== Task to complete ==
Copy out every line of the material below word for word, with nothing added, dropped, or changed.

== Excerpted records ==
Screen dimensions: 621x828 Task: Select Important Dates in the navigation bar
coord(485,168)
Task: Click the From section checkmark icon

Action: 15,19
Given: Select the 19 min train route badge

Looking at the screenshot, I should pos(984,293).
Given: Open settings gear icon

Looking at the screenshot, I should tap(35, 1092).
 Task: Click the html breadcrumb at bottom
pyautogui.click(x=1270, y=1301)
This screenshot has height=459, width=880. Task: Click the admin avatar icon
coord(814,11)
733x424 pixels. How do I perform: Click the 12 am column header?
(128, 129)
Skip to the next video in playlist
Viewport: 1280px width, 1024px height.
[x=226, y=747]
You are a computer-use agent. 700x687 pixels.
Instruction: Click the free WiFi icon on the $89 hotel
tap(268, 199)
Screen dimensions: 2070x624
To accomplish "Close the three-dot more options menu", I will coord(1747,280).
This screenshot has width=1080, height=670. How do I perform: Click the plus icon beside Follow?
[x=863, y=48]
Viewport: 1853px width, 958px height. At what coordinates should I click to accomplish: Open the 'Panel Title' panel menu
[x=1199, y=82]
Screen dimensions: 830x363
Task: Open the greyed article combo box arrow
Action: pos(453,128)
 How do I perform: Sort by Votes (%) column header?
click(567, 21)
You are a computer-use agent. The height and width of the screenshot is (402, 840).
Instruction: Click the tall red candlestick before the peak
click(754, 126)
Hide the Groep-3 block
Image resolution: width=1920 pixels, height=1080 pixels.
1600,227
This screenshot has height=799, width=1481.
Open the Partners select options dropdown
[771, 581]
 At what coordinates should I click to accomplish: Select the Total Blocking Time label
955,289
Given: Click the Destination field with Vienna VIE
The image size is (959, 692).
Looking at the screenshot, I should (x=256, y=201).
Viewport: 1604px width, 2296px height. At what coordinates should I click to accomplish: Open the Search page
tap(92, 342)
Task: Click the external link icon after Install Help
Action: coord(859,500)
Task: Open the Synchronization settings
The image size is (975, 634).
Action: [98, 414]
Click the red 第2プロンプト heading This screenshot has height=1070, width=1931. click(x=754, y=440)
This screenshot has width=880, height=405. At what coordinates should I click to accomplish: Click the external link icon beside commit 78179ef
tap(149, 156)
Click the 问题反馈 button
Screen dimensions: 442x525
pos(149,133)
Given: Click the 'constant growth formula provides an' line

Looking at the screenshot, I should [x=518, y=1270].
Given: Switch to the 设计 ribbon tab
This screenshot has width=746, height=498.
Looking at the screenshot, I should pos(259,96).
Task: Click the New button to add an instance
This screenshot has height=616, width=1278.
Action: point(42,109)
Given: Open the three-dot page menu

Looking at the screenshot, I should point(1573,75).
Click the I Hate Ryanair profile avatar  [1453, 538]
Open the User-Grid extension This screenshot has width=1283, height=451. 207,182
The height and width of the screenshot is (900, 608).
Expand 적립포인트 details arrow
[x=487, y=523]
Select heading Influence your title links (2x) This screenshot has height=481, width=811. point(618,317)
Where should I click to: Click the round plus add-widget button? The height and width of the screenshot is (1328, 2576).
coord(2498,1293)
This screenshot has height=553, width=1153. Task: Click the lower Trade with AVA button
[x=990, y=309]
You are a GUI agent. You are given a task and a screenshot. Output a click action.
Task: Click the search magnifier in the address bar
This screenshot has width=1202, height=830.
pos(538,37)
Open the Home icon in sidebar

== Solution ==
Screen dimensions: 621x828 Task: Select Important Dates in the navigation bar
coord(485,168)
Task: Click the From section checkmark icon

Action: 15,19
Given: Select the 19 min train route badge

Looking at the screenshot, I should pos(984,293).
Given: Open settings gear icon

Looking at the screenshot, I should tap(35, 1092).
 Task: Click the html breadcrumb at bottom
pyautogui.click(x=1270, y=1301)
This screenshot has height=459, width=880. Task: Click the admin avatar icon
coord(814,11)
733x424 pixels. How do I perform: Click the 12 am column header?
(128, 129)
Skip to the next video in playlist
Viewport: 1280px width, 1024px height.
[x=226, y=747]
You are a computer-use agent. 700x687 pixels.
Instruction: Click the free WiFi icon on the $89 hotel
tap(268, 199)
Screen dimensions: 2070x624
To accomplish "Close the three-dot more options menu", I will coord(1747,280).
This screenshot has width=1080, height=670. How do I perform: Click the plus icon beside Follow?
[x=863, y=48]
Viewport: 1853px width, 958px height. At what coordinates should I click to accomplish: Open the 'Panel Title' panel menu
[x=1199, y=82]
Screen dimensions: 830x363
Task: Open the greyed article combo box arrow
Action: pos(453,128)
 How do I perform: Sort by Votes (%) column header?
click(567, 21)
You are a computer-use agent. The height and width of the screenshot is (402, 840).
Instruction: Click the tall red candlestick before the peak
click(754, 126)
Hide the Groep-3 block
Image resolution: width=1920 pixels, height=1080 pixels.
1600,227
This screenshot has height=799, width=1481.
Open the Partners select options dropdown
[771, 581]
 At what coordinates should I click to accomplish: Select the Total Blocking Time label
955,289
Given: Click the Destination field with Vienna VIE
The image size is (959, 692).
Looking at the screenshot, I should (x=256, y=201).
Viewport: 1604px width, 2296px height. At what coordinates should I click to accomplish: Open the Search page
tap(92, 342)
Task: Click the external link icon after Install Help
Action: coord(859,500)
Task: Open the Synchronization settings
The image size is (975, 634).
Action: [98, 414]
Click the red 第2プロンプト heading This screenshot has height=1070, width=1931. click(x=754, y=440)
This screenshot has width=880, height=405. At what coordinates should I click to accomplish: Click the external link icon beside commit 78179ef
tap(149, 156)
Click the 问题反馈 button
Screen dimensions: 442x525
pos(149,133)
Given: Click the 'constant growth formula provides an' line

Looking at the screenshot, I should [x=518, y=1270].
Given: Switch to the 设计 ribbon tab
This screenshot has width=746, height=498.
Looking at the screenshot, I should pos(259,96).
Task: Click the New button to add an instance
This screenshot has height=616, width=1278.
Action: point(42,109)
Given: Open the three-dot page menu

Looking at the screenshot, I should point(1573,75).
Click the I Hate Ryanair profile avatar  [1453, 538]
Open the User-Grid extension This screenshot has width=1283, height=451. 207,182
The height and width of the screenshot is (900, 608).
Expand 적립포인트 details arrow
[x=487, y=523]
Select heading Influence your title links (2x) This screenshot has height=481, width=811. point(618,317)
Where should I click to: Click the round plus add-widget button? The height and width of the screenshot is (1328, 2576).
coord(2498,1293)
This screenshot has height=553, width=1153. Task: Click the lower Trade with AVA button
[x=990, y=309]
You are a GUI agent. You are given a task and a screenshot. Output a click action.
Task: Click the search magnifier in the address bar
This screenshot has width=1202, height=830.
pos(538,37)
Open the Home icon in sidebar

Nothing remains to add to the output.